Reporting from the nation’s top show
By Evan Lisull
Curtis James Jackson III seems prima facie to be a typical swing voter. He initially came out in favor of Hilary, citing his approval of her husband’s administration, but later switched over to Sen. Barack Obama. Except of course, that Mr. Jackson is more commonly known by his rap moniker “50 Cent”; and 50 is a convicted felon, and cannot vote.
I recount this Eight-Mile-infused election tidbit with my colleague, but his mind is elsewhere, a Cheshire cat grin breaking out across his face as his thought processes reached their apex. “Dude, let’s watch…the Dude!” I chuckle, and indeed, for it is an ideal hortatory for a haze-filled Tuesday night. The popcorn pops, and, for an all-too-brief moment, things are going well. Life might not be fucked, after all.
Enter John Goodman, in all his corpulence, playing “Walter Sobchak”, Vietnam vet. Only it’s not Walter; it’s John McCain – “Are you sure this is the right movie?” – and as Sir Chipmunk Cheeks himself begins his soliloquy, the planet shifts just slightly, just enough for me to realize that everything has gone wrong. “No, John, you’re not wrong“– John?!?– “you’re just an asshole.” I calmly get up, smile blithely, walk to a stranger’s bathroom, and vomit profusely. I cannot believe this.
These candidates: I look around and everywhere I see them, ghosts haunting the corporeal machine, lighting cigarettes on the stairwell and advertising Coca Cola. Forget niche culture; we’ve got the Great Vortex. The boundaries have been shattered, politics becoming movies becoming advertisements becoming disposable ink pens.
Once again, politics have ruined my life.
Right now, it is dead season in the Long, Long March to Pennsylvania Ave. (known aptly on the Daily Show as the Clusterfuck to the White House), but news anchors and their caustic blogging cousins are still in high drive, and like PCP users after getting the hit of a lifetime, they are read to fuck anyone up. Thus, anything is and has been fair game, from the candidate’s sartorial choices to the length of their toenails to their daughters (“How much? How much for the little girls? How much for your women?”). One daughter, in particular, brings the boys to the yard, and she ain’t in the dairy industry. She’s Meghan McCain, and she makes the Bush Twins look so 2007. She blogs, she’s sassy, she’s sexy (this is politics, remember– anyone thirty or under is automatically “hot”), and her luggage is carried by a Chinaman named Mr. Lee. She establishes her credentials amongst the will o’ the wisp known as the “Youth Vote” by listing Vampire Weekend among her favorite artists, and The Big Lebowski among her favorite films.
This led Jonathan Chait of The New Republic
A main character in the film is Walter obchak, a gruff, lovable, hot-headed, moralistic foreign policy hawk who’s often confused about the facts and constantly invokes his experience in Vietnam. I wonder what she thinks when she watches it.

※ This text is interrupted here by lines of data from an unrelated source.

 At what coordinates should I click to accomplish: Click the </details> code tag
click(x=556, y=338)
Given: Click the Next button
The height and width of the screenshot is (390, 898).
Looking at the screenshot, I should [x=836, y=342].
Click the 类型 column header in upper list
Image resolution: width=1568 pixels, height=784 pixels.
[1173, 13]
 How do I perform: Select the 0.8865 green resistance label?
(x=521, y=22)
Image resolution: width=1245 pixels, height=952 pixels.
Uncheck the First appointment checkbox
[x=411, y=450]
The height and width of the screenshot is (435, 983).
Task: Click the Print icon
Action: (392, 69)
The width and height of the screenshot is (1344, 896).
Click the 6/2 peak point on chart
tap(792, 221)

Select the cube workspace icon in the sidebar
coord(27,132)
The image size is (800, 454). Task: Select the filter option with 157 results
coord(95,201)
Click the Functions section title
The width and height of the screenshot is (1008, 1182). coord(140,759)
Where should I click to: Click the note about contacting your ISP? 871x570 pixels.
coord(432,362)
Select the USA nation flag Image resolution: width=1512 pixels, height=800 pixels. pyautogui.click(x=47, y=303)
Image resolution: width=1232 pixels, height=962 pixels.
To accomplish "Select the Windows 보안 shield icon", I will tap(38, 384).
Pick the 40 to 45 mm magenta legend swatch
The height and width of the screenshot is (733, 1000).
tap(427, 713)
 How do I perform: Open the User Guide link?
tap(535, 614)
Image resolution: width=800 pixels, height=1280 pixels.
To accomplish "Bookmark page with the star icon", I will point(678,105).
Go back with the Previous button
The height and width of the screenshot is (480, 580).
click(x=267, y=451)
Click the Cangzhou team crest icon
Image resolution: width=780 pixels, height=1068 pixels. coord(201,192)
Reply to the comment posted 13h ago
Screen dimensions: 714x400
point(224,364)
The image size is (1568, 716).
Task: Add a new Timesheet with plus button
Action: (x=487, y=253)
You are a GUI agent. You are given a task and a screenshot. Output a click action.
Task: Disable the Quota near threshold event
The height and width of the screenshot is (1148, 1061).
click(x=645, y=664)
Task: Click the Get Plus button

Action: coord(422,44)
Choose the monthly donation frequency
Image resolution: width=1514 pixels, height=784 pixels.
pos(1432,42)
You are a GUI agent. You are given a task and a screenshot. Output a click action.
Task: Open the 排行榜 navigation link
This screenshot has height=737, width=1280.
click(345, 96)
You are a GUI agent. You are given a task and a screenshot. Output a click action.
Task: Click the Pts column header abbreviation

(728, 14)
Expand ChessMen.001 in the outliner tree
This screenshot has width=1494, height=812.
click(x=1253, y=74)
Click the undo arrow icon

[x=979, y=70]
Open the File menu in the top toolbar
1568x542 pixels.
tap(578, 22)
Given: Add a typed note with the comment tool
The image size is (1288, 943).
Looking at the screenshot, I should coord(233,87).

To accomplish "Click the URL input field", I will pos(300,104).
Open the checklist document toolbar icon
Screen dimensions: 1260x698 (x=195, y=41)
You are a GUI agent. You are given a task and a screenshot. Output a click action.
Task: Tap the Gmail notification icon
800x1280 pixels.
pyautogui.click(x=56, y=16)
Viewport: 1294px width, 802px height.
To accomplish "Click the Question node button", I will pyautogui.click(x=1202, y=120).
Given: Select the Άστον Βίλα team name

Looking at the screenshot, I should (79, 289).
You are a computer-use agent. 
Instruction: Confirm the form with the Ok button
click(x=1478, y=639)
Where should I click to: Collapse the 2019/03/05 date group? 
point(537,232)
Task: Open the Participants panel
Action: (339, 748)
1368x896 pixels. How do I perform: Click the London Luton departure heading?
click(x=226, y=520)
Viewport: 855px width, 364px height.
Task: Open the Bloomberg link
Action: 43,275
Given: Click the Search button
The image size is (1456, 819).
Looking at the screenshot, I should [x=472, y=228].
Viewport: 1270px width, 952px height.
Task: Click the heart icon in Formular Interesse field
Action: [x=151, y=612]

As if this weren’t enough, we also had to kill Rocky Balboa, the much-loved boxer who may or may not have had a speech impediment. “Let me tell you something, when it comes to finishing a fight, Rocky and I have a lot in common,” said Sen. Hillary Clinton at a Philadelphia rally in early April, “I never quit. I never give up. And neither do the American people. So when I see Rocky in his warmups, I can’t help but see a pantsuit…not really. But will I ever hear the lines, “I had no prime, I had nothin’!” and not consider the implications?
Of course, this is the same “Rocky” played by Sylvester Stallone, the HGH-pumping actor who endorsed Sen. John McCain for the presidency, a man who wants to ban the substance. McCain is also supported by Heidi Montag, who apparently is a “star” on the “hit show” The Hills, featured on MTV, the same network that hosted a debate with Mike Huckabee, who was supported by Chuck Norris, whose legends of powress have clogged the Internet tubes.
It’s like Six Degrees of Kevin Bacon on crack, only a lot less fun.
It would be one thing if this were a one-way, East-bound highway from LA to DC. But increasingly, politics is becoming pop. Already, Washington is known as “Hollywood for ugly people.” The chief executive spends three innings shooting the shit about baseball with Joe Morgan. Politicians (or their aides) have their own Facebook and MySpace pages.
This back-and-forth results a serious intellectual failure: for many, especially those among our generation, politics is merely a stem on the Great VH1-MTV-TMZ Tree of Pop. Political preferences are not based in philosophical consideration, experience, or empirical studies; they are based solely on personal preference. They are “supporters” of political parties and members in so far as we are “supporters” of Law and Order or the Dave Matthews Band.
Expect only drawn-out demise from such a state of affairs. A citizenry that cannot distinguish between entertainment and politics will soon learn that all roads lead to Rome, a Rome where intellectuals mock Emperor Claudius’ death on the crapper while the principles of the Republic are flushed away.